March 12, 2019 — by Manasi Garg

It was 8:03 and I had 4 minutes to get ready and sprint to school, and as usual, I was stuck standing in front of my closet, commiserating over my lack of clothing. I couldn’t find the nice shirt I wanted to wear, and my jeans were nonexistent. At 8:09, I gave up and went to school in my pajamas.

The source of all this frustration? It wasn’t my pickiness—  no, it was my 12-year-old sister, Niraali.

See, my sister thinks that the closets in our house are communal. Right now, she’s probably wearing one of my mom’s shirts, one of my dad’s jackets and my leggings. Because I’m her older sister, I’m the target of most of her thievery.

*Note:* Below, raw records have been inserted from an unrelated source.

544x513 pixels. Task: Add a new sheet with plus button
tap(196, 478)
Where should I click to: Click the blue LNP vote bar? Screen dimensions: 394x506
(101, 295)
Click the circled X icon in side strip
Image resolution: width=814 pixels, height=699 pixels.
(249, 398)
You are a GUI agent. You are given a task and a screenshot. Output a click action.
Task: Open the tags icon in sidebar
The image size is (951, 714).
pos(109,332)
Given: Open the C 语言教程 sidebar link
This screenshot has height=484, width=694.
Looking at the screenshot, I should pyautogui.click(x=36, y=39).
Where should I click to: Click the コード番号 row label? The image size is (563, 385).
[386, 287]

And that day, she had taken one of my favorite shirts without asking me and worn it to school. She then came home to proudly display the pasta sauce stain on it. (It was white, by the way.)

That’s the problem with younger siblings. They think they’re entitled to bother you whenever they want and eat all of your food, and that they own everything you own. That they can just take your things without even asking you.

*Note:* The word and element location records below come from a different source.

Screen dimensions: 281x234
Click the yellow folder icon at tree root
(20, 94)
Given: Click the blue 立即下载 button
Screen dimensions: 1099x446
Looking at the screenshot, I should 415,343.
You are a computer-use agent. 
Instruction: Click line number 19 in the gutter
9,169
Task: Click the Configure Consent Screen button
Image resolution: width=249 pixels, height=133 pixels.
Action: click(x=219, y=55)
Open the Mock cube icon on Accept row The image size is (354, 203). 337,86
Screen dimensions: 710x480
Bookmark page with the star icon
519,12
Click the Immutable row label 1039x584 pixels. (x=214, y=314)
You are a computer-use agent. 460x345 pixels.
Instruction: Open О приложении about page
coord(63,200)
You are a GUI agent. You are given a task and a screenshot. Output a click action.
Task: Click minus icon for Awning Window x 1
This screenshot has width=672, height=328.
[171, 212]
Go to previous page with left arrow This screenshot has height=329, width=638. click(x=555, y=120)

Sometimes she takes my things for, well, a slightly understandable reason, like if she needs a pair of my sunglasses for a class skit, or an extra pair of socks for PE. But other times, there’s just no rhyme or reason behind her actions. Seriously, why does anyone need one glove? Just one, singular glove? What’s the point?

It’s to antagonize me, obviously. It’s a proven fact — nothing brings a younger sibling greater joy than to utterly infuriate their older sister or brother.

She takes the last bag of chips. She uses up all the hot water. She takes books from my bookshelf as she pleases. She uses my hairbrush and my chapstick. She wears all my clothes, even the ones that don’t fit her.

And yeah, I can complain. But it’s not long before the voices of my parents ring out, chiding me — “Be mature, Manasi! You’re the older one. Set a good example.”

Right. I’m the one who has to be mature.

Still, at the end of the day, I will painfully admit that, despite her annoying habits (of which she has many), I love her. Not to get too sentimental, but we’re only going to live together for 2.5 more years before I head off to college, or whatever life has planned for me — and while I won’t miss her daily depredations, I’ll probably miss her. Having a sister is like having a built in partner in crime. She is a person to complain to, a person to dance with, a person to get into messy food escapades with. If or when everyone else is gone, I know that I can always count on her to stick with me.

She’s already announced her plans to take over my room the second I leave for college, though. Some things will never change.